DESCRIPTION (provided by applicant): Over the last decade, small non-coding RNA molecules (~ 20 - 30 nucleotide nt]) have emerged as critical regulators in the expression and function of eukaryotic genomes. The regulation can occur at several important levels of genome function including chromatin structure, chromosome segregation, transcription, RNA processing, RNA stability, and translation. The central theme underlying regulation is that the small RNAs serve as specificity factors that direct effector proteins to target nucleic acid molecules via base-pairing interactions. The categories of small RNAs that have been investigated extensively are the smal interfering RNAs (siRNAs) and microRNAs (miRNAs). While miRNAs have been defined as regulators of endogenous genes, siRNAs are described as defenders of genome integrity in response to foreign or invasive nucleic acids such as viruses, transposons, and transgenes. Both categories of RNAs act in somatic lineages in a broad range of eukaryotic species. It has been suggested that virus infections and disease outcome may also be shaped by small RNAs. This has prompted us to hypothesize that HIV infection alters the endogenous miRNA expression patterns, thereby contributing to neuronal deregulation and AIDS dementia. In support of this hypothesis, we initiated studies to examine the impact of a viral protein (HIV-1 Tat) on miRNAs expression due to its characteristic features such as release from the infected cells and also uptake by diverse cell types. Hence, Tat has the potential to cause damage both in infected and uninfected cells. Interestingly, using primary human cultures of neurons, neuronal cell line, human brain tissues and brains of Tat-transgenic mice, our data show that Tat affected the expression of several miRNAs (e.g. miR-34a) as well as their target genes (e.g. CREB) that are involved in neuronal functions as shown in the model below. Based on that, we propose to investigate the involvement of these regulated miRNAs as well as the cellular factors in the context of HIV-1 associated neurological disease by using in vitro and in vivo animal models. Outcome from these studies will serve to prevent and/or delay neuronal deregulation and disorders observed in AIDS patients.

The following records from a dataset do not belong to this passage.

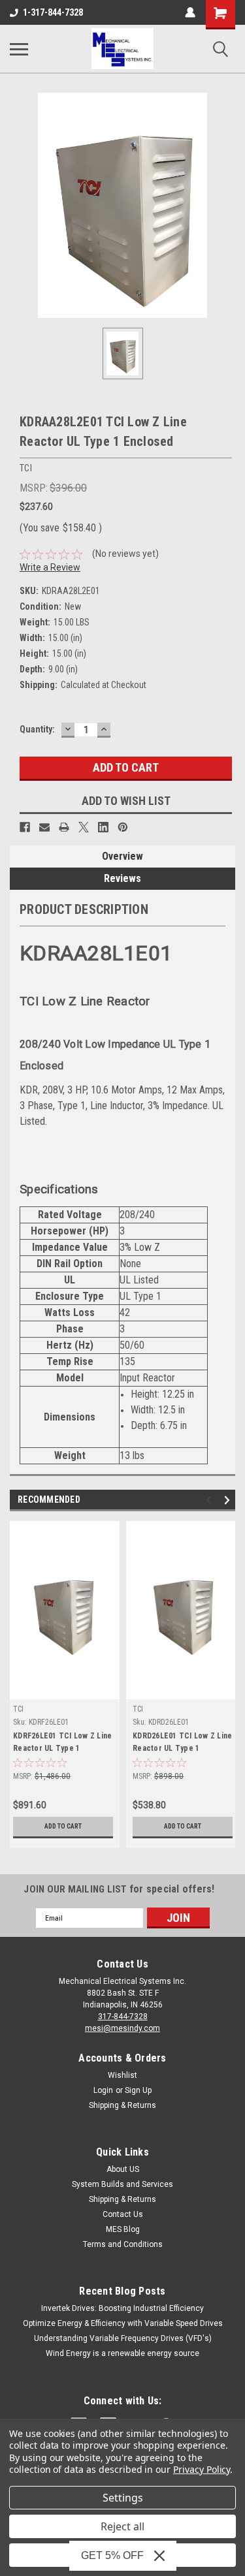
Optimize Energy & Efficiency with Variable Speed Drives (123, 2323)
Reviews (122, 878)
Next (229, 1500)
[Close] (159, 2556)
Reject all (122, 2526)
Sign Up (138, 2090)
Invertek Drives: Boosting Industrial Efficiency (122, 2308)
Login (103, 2090)
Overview (122, 856)
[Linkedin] (103, 827)
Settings (123, 2497)
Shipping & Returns (122, 2105)
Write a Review (50, 567)
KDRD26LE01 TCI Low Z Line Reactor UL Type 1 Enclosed (182, 1743)
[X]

描述（由申请人提供）：在过去的十年中，小型非编码RNA分子（〜20-30核苷酸NT]）已成为真核基因组表达和功能的关键调节剂。调节可以在几个重要水平的基因组功能上进行，包括染色质结构，染色体分离，转录，RNA处理，RNA稳定性和翻译。基础调节的中心主题是，小型RNA充当特异性因素，这些因素将效应蛋白引导到通过碱基配对相互作用靶向核酸分子。经过广泛研究的小型RNA类别是SMAL干扰RNA（siRNA）和microRNA（miRNA）。虽然miRNA被定义为内源基因的调节剂，但siRNA被描述为响应外国或侵入性核酸（例如病毒，转座子和转基因）的基因组完整性的捍卫者。两类RNA在体细胞谱系中作用在各种真核物种中。有人提出，病毒感染和疾病预后也可能由小RNA塑造。这促使我们假设艾滋病毒感染改变了内源miRNA表达模式，从而导致神经元失调和艾滋病痴呆。为了支持这一假设，我们启动了研究，以检查病毒蛋白（HIV-1 TAT）对miRNAS表达的影响，因为其特征（例如从感染细胞中释放出来，也受到各种细胞类型的吸收）​​。因此，TAT有可能在感染和未感染的细胞中造成损害。有趣的是，使用神经元的原发性培养物，神经元细胞系，人脑组织和TAT转基因小鼠的大脑，我们的数据表明，TAT影响了几种miRNA（例如miR-34a）的表达，以及其靶基因（例如CREB）及其在下面模型中所示的神经元功能所涉及的。 基于此，我们建议通过使用体外和体内动物模型来研究这些受调节的miRNA以及HIV-1相关神经疾病的细胞因子的参与。这些研究的结果将有助于预防和/或延迟在艾滋病患者中观察到的神经元失调和疾病。